I had my day with Christine after a night sitting up in an impossibly crowded plane (every seat taken). Six hours with Christine swept by as if it were half an hour. There we were in the City of Westminster drinking coffee, drifting through the past four decades of our lives as if we could see it from a distance, tears flashing in our eyes and gales of laughter. We caressed shared memories, we held each other’s losses, were embarrassed (that would be mostly me) by our foolishness. We saw what really mattered over the last forty years and what only seemed at the time to matter. We saw and affirmed for each other what is alike in us (great, fat generous hearts) and what is different (she rooted, me wandering). We saw what has driven us, what held us back, what we chose. We saw and held hands and commended each other, thanked each other, and planned she’ll come to the USA in 2012 and stay a while.
Then back to Heathrow (a nightmare of bad management and stupid policies with bad signage) and a second long night sitting up, cramped, back slumped and knees jammed) and finally to Johannesburg. On the plane I’d begun to feel my heart race with emotion hearing the different accents of Black-inflected and White-inflected English, feeling again the sharp and violent history of Apartheid, the still-new energy of freedom, the disappointment that followed the hopes, the memory.
On the plane I felt it, in the airport I heard the accents of two different kinds of White South Africans and the nuanced distrust between them; I heard cleaning women speaking Zulu and Xhosa; and in the transfer lounge I sat with a group of men from Swaziland and watched their playful ease: touching each other, holding hands, leaning on each other’s shoulders with easy affection that made my eyes smile.
Finally after delays, after a bumpy ride in a small plane even more cramped than the great crowded jets of the two nights, finally, at 3 p.m. on Friday afternoon, I climbed down a rickety stair into a breezy, sunny Spring afternoon in Lesotho.
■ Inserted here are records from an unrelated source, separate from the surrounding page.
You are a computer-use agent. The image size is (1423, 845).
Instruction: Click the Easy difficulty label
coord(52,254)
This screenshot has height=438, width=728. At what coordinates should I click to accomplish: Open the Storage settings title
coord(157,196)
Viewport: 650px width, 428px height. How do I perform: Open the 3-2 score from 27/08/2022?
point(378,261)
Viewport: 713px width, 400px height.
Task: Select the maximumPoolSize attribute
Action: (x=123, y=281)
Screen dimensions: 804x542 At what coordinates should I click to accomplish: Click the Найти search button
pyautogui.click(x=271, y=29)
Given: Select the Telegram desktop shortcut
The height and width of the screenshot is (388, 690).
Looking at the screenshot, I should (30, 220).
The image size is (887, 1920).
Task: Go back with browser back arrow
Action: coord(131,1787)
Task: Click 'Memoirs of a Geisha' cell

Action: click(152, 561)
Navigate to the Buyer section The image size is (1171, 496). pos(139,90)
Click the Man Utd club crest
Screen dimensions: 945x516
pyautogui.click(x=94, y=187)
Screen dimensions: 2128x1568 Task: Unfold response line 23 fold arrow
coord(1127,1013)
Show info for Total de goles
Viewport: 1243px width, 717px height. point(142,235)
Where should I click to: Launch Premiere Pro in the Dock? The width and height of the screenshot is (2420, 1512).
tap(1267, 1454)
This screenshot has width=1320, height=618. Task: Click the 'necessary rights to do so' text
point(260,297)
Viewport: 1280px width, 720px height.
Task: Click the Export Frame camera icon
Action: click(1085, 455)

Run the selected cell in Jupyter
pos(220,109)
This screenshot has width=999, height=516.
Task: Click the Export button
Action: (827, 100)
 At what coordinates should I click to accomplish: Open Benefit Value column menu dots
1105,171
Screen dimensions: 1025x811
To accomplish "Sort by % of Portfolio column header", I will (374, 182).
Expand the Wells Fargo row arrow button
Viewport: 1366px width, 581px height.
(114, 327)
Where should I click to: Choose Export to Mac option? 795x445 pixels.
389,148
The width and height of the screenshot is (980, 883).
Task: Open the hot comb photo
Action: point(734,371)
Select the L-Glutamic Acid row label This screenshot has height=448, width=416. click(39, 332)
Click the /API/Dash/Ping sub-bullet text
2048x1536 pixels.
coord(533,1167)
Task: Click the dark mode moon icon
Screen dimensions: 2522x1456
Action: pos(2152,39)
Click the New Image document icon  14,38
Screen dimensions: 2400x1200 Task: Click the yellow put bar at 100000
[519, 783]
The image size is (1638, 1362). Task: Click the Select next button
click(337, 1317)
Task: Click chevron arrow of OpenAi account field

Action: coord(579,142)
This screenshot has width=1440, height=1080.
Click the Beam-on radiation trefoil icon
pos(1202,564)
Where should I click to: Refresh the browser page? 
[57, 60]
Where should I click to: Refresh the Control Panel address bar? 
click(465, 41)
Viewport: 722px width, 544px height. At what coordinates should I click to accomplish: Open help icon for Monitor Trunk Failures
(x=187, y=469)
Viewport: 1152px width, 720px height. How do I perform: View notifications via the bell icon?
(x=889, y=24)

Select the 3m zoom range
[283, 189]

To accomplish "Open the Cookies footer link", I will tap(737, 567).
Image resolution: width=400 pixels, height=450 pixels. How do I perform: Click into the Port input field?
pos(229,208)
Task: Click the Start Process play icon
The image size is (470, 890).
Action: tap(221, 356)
I have written this between 3 a.m. and 5 a.m. on Saturday as the morning darkness has filled with a rising chorus of roosters summoning a dawn that has not yet shown itself. Soon I will sneak out for a dawn walk and some photographs. Forget Jetzone and Advil PM. Nothing makes me sleep, I am alert at the wrong time, ears ringing, heart pounding, faintly nauseated, legs swollen (though the compression hose did help), eyes bleary.
My morning walk was divine, though I couldn’t stop myself and walked for an hour and a half, after which I collapsed and could not move for half an hour. Now I’m in Chris Dunton’s office, on his computer. I have arrived on a holiday weekend when the students are away, so we have some hope I’ll be able to post this on the blog, though even with the students gone, pictures are impossible. I’ll say more later about Chris and his welcoming home and table, our stroll around campus last night, our first talks. He had a bad fall six weeks ago that has left him with a sore back, so he walks with difficulty but insisted on indulging my hunger to see and smell and hear the land where I lived for two very eventful years. I find it even more beautiful now. I have had twelve years of separation to make it dearer to me than it was then, and I loved it then. After I post this, I will summon my energy, quiet my pounding heart, and go puffing and gasping up the hillside to M’e Mpho’s house.